Parlando di queste cose con i miei figli, sono venuto a sapere che nelle loro scuole (media inferiore e superiore), gli insegnanti di religione presentano l’Irc non come «Insegnamento della religione cattolica» ma appunto come «storia delle religioni». Ma se ci ha già pensato la Chiesa di Roma a trasformare l’Irc in «Isr» (pur di salvaguardare il proprio monopolio, suppongo, oltre che il posto di lavoro di 24.000 insegnanti da essa nominati), è realistico pensare di spuntarla noi con la nostra proposta? Certo, tentare non nuoce ma sappiamo tutti che, anche se è ormai plurireligiosa e secolarizzata, l’Italia è rimasta profondamente papalina e con un deficit cronico di cultura laica. Allora, tanto valeva fare una proposta dichiaratamente laica alla Debray, che oltre tutto sarebbe stata più consona con il nostro modo di affrontare la tematica religiosa.
Infine non mi convince l’argomento secondo cui la proposta delle chiese evangeliche renderebbe l’Italia più europea: sappiamo bene infatti che dall’Alsazia alla Germania, dalla Gran Bretagna ai paesi scandinavi, per non parlare della Grecia ortodossa, l'insegnamento della religione è sempre confessionale, anche se in alcuni casi pluriconfessionale.
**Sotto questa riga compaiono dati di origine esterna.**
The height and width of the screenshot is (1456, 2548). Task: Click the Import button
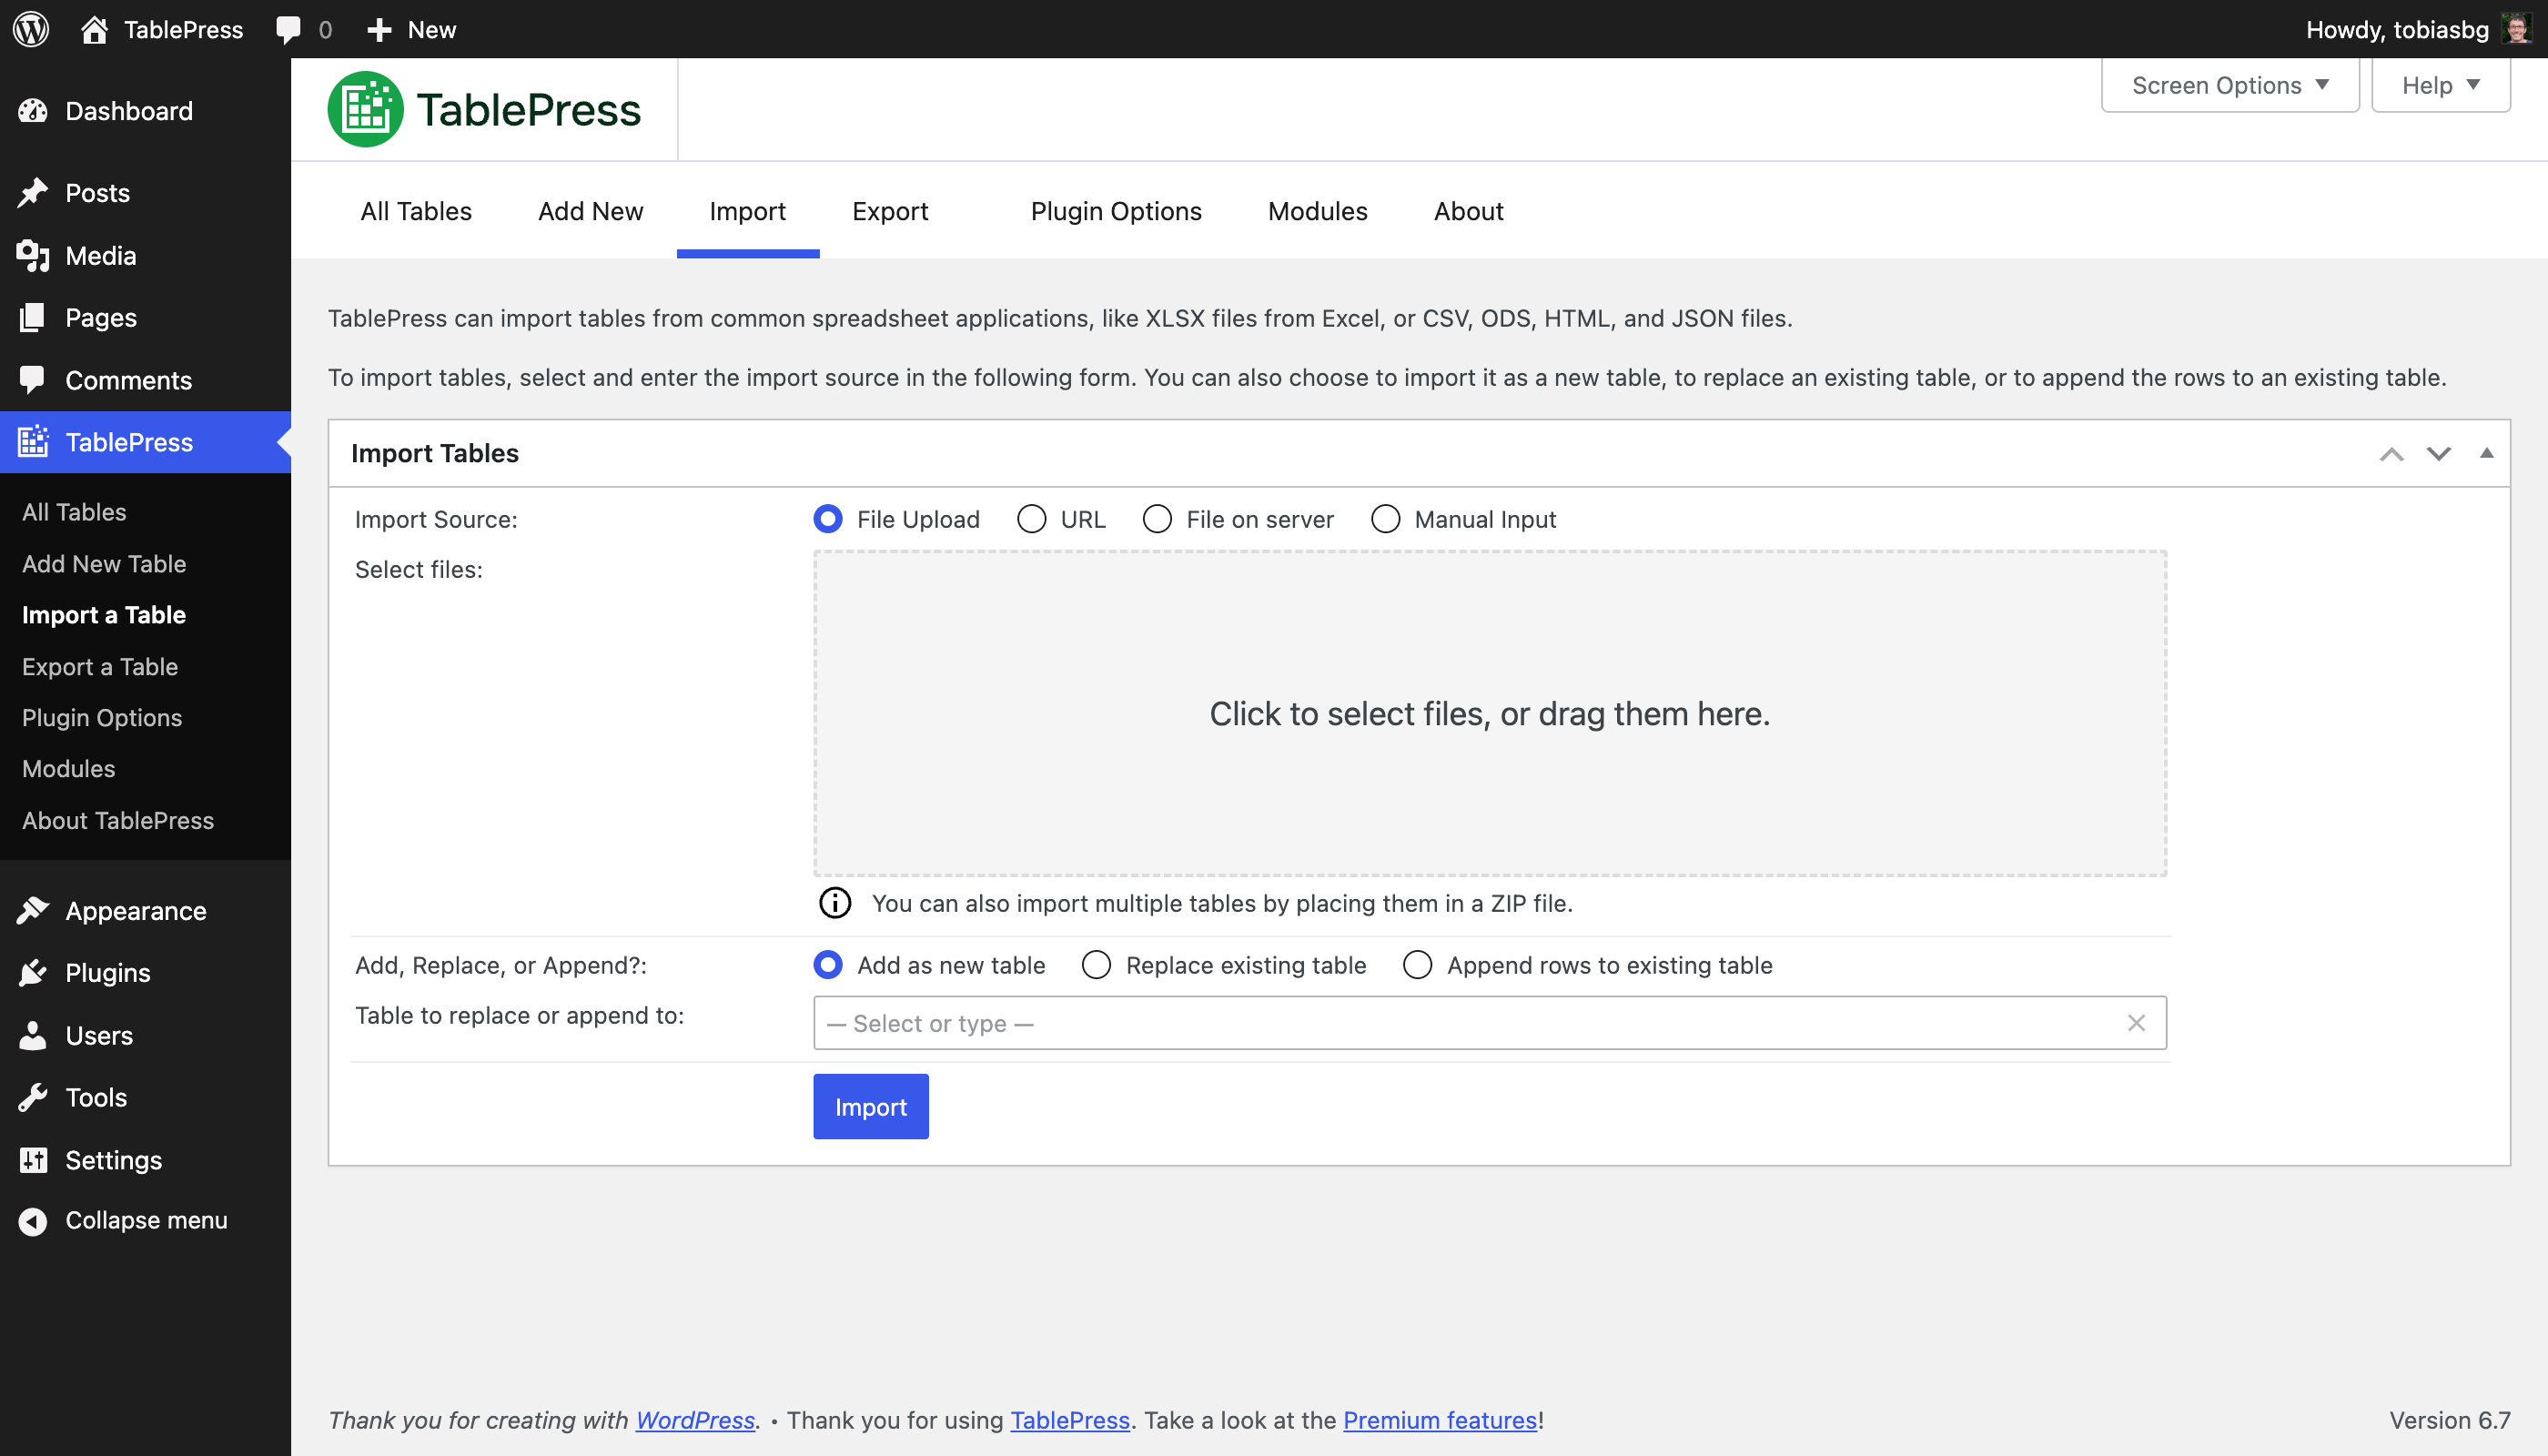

Significativamente Debray conclude il suo rapporto con queste parole: «... rifiutare di promuovere una materia a sé stante può diventare un beneficio intellettuale dato che il [fatto] religioso è trasversale a più campi di studi e di attività umane. Può essere, invece, un pericolo pedagogico, quello dell’infarinatura e della disinvoltura. Ci tocca dunque camminare, nel momento attuale, tra il troppo e il troppo poco». A me sembra una posizione saggia e realistica, soprattutto a livello di scuola secondaria.